(Task objective):
Please rewrite the fighter's account from "Suddenly I get" up to and including "was the difference.", with "zone" changed to "state".

(Text extract):
■ ■ ■ ■ ■ ■ ■

April 2019 in Atlanta. Kelvin Gastelum.

The middleweight belt was on the line and I knew it was a big opportunity. I could feel that pressure….. and I loved it. My career up to this point had been good. Ups, downs. But good. I felt like I was growing as a fighter, as a person. This fight, though, it was different. And I knew it had to require something different. It was bloody, man. It was brutal. We were going back and forth. After the fourth round it was pretty close, I can’t lie. I felt like I had an edge but I had to get to another level.

Then the fifth round is about to start, and I start lookin’ across the cage at him. And I just feel this, like … WAVE wash over me. 

Suddenly I get in this zone.

I look at him and I say, “You’re not going to beat me. I’m prepared to die.”

And I’ll tell you what: I meant that sh*t.

I signed my life away in that moment. People think it was for the cameras or whatever?? Nah, bro. Nah. That moment, I forgot about everything else. It was just me and him for five more minutes. I was going to do whatever it took. I didn’t care about my health or his health or nothing. I felt like, if I was prepared to die … then I was prepared to kill. 

In the end, that was the difference.

And since then, I’ve known that’s the difference between me and these other dudes. Everyone else, they think they’re a savage. Me? I know I’m a savage. With my LIFE on the line, I’ve seen it. I became who I wanted to be — in the deepest water, in the biggest moment. And I know that if someone tries to take me there again … man, if they make me go back in those waters … I will thrive. And I will drown them.

I know I’m fighting Alex on Saturday, and people want to bring up his kickboxing wins against me. I get that. But people are going to be reminded real quick who I am. And I’m talking who I am now. I’m not the same guy I was five years ago. If Alex doesn’t know that, he’s going to find out the hard way — I promise you.

■ ■ ■ ■ ■ ■ ■

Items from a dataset
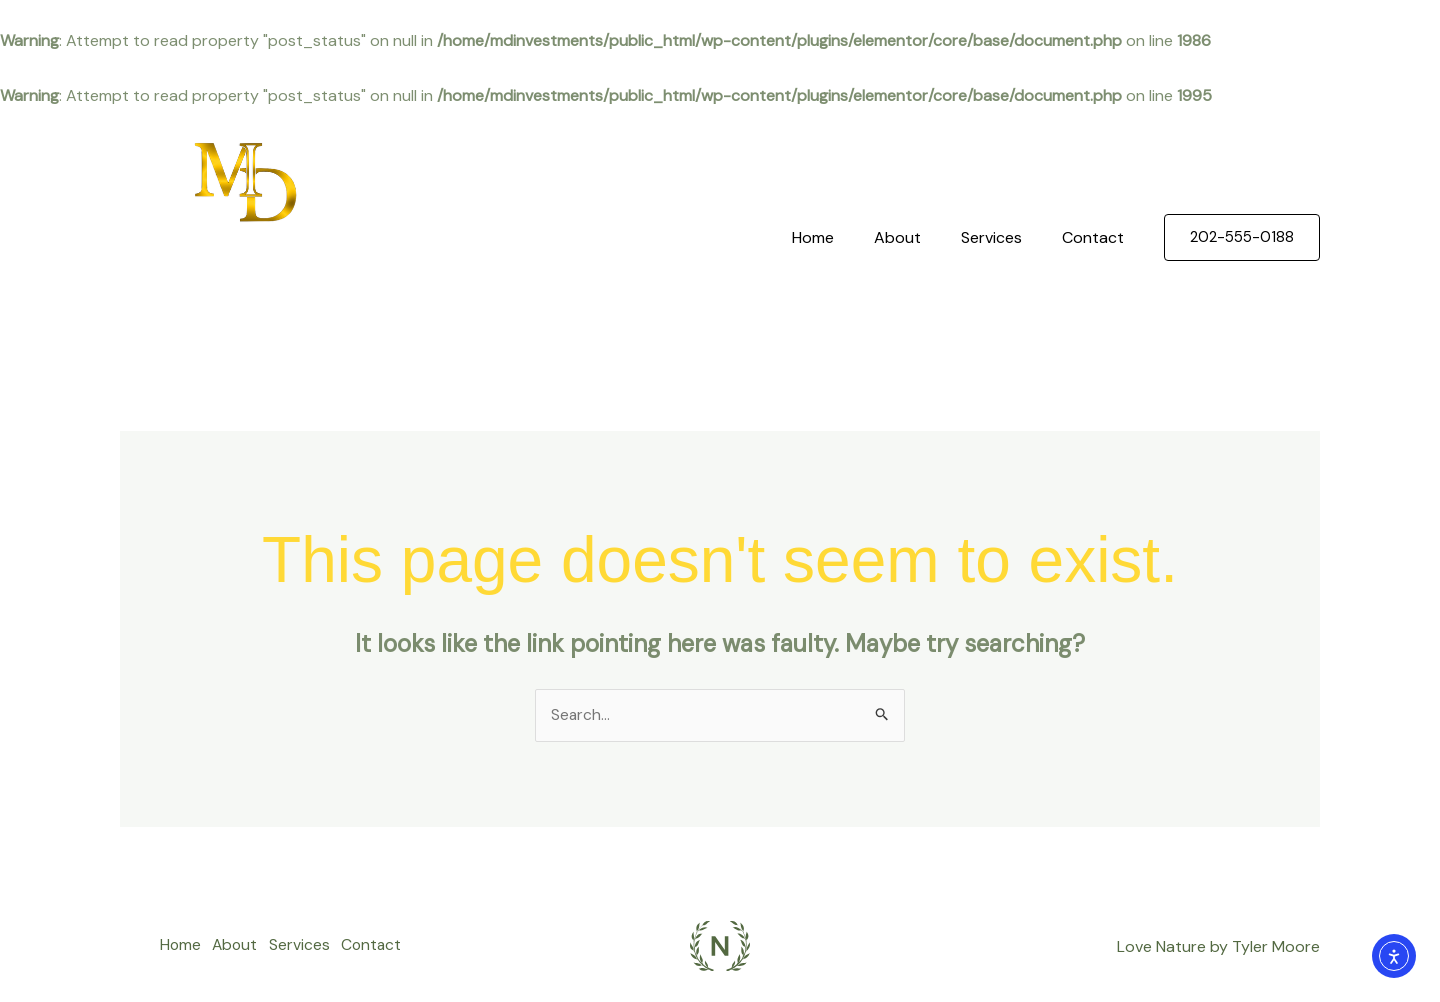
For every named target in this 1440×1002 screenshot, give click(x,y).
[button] (1242, 237)
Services (1003, 237)
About (917, 237)
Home (841, 237)
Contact (1097, 237)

■ ■ ■ ■ ■ ■ ■

(Output for this exercise):
Suddenly I get in this state.

I look at him and I say, “You’re not going to beat me. I’m prepared to die.”

And I’ll tell you what: I meant that sh*t.

I signed my life away in that moment. People think it was for the cameras or whatever?? Nah, bro. Nah. That moment, I forgot about everything else. It was just me and him for five more minutes. I was going to do whatever it took. I didn’t care about my health or his health or nothing. I felt like, if I was prepared to die … then I was prepared to kill. 

In the end, that was the difference.